Spatial transcriptomics reveals a cnidarian segment polarity program in Nematostella vectensis

During early animal evolution, the emergence of axially polarized segments was central to the diversification of complex bilaterian body plans. Nevertheless, precisely how and when segment polarity pathways arose remains obscure. Here, we demonstrate the molecular basis for segment polarization in developing larvae of the sea anemone Nematostella vectensis. Utilizing spatial transcriptomics, we first constructed a 3D gene expression atlas of developing larval segments. Capitalizing on accurate in silico predictions, we identified Lbx and Uncx, conserved homeodomain-containing genes that occupy opposing subsegmental domains under the control of both bone morphogenetic protein (BMP) signaling and the Hox-Gbx cascade.
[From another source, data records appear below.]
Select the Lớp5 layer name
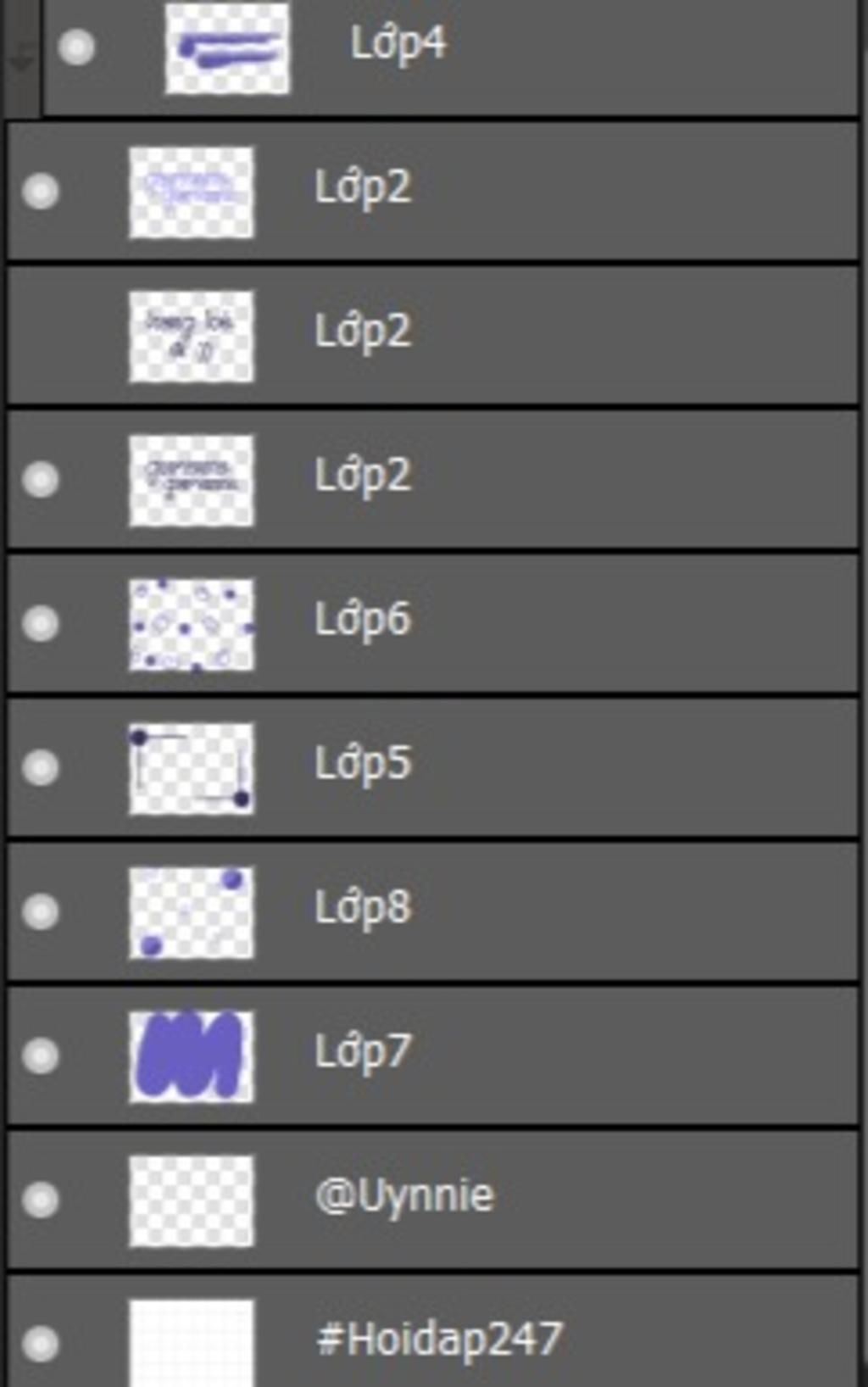Viewport: 868px width, 1387px height. [x=363, y=764]
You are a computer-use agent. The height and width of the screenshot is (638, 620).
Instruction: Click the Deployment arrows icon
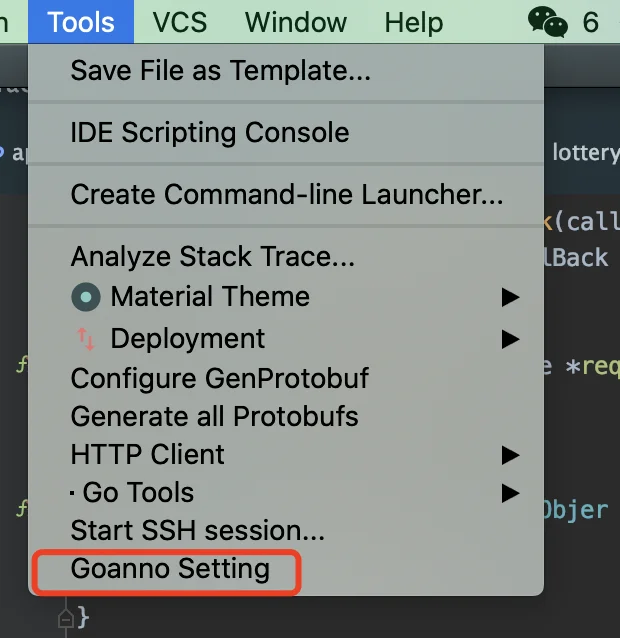[86, 339]
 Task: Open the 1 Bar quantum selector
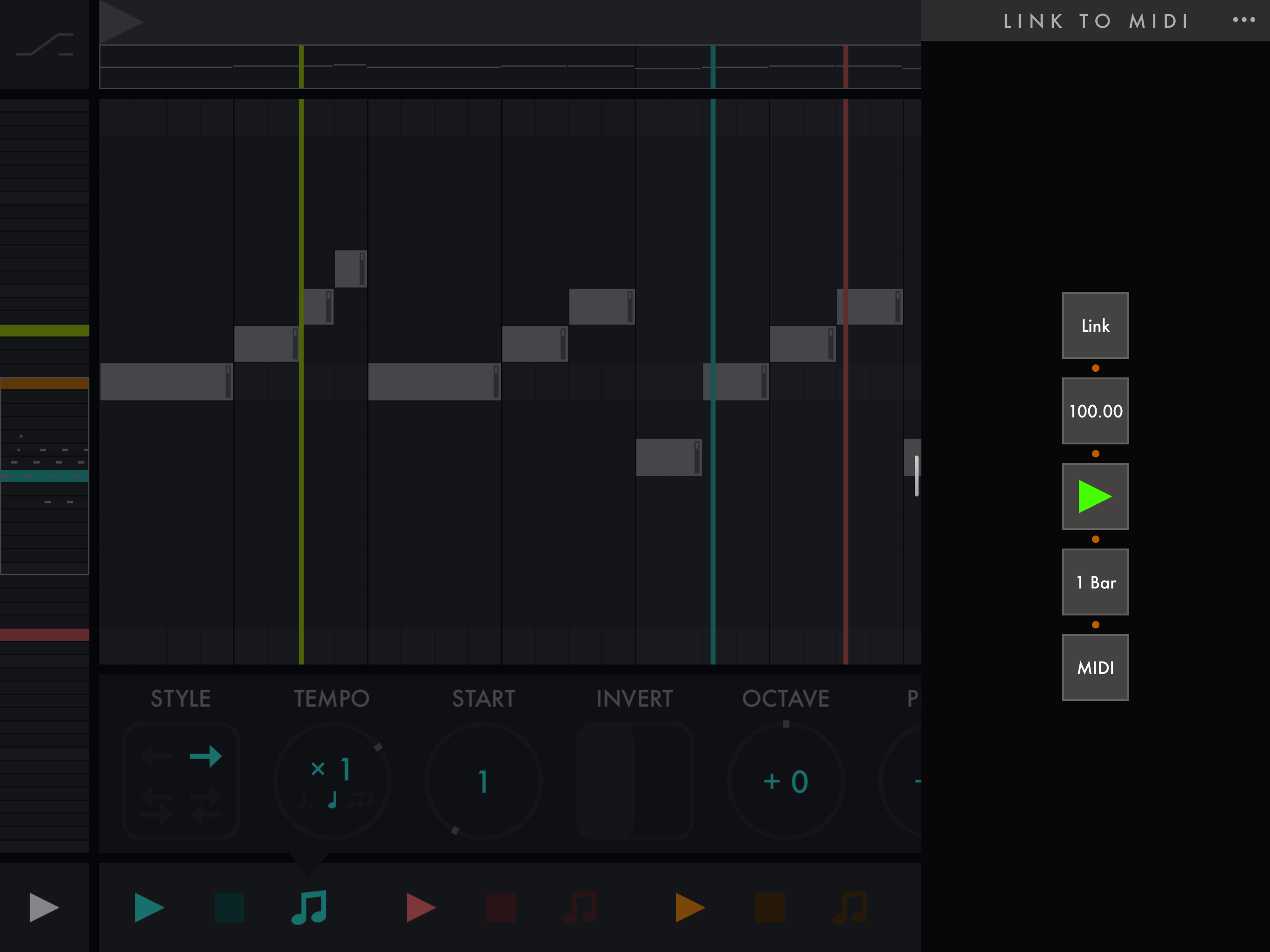1095,582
Functionally, Lbx mutagenesis eliminated all molecular evidence of segment polarization at the larval stage and caused an aberrant mirror-symmetric pattern of retractor muscles (RMs) in primary polyps. These results demonstrate the molecular basis for segment polarity in a non-bilaterian animal, suggesting that polarized metameric structures were present in the Cnidaria-Bilateria common ancestor over 600 million years ago. •Nematostella endomesoderm transcriptionally resembles the bilaterian mesoderm•A 3D gene expression atlas helps to characterize segmental identity in Nematostella•Homeobox-containing genes Lbx and Uncx establish segment polarity in Nematostella•The Cnidaria-Bilateria common ancestor likely possessed polarized segments He et al. employ a spatial transcriptomic approach to reveal the presence of a segment polarity program in the cnidarian Nematostella vectensis. Two conserved homeodomain-containing genes, Lbx and Uncx, establish opposing molecular identities within endomesodermal segments and regulate the patterning of segmentally polarized retractor muscles.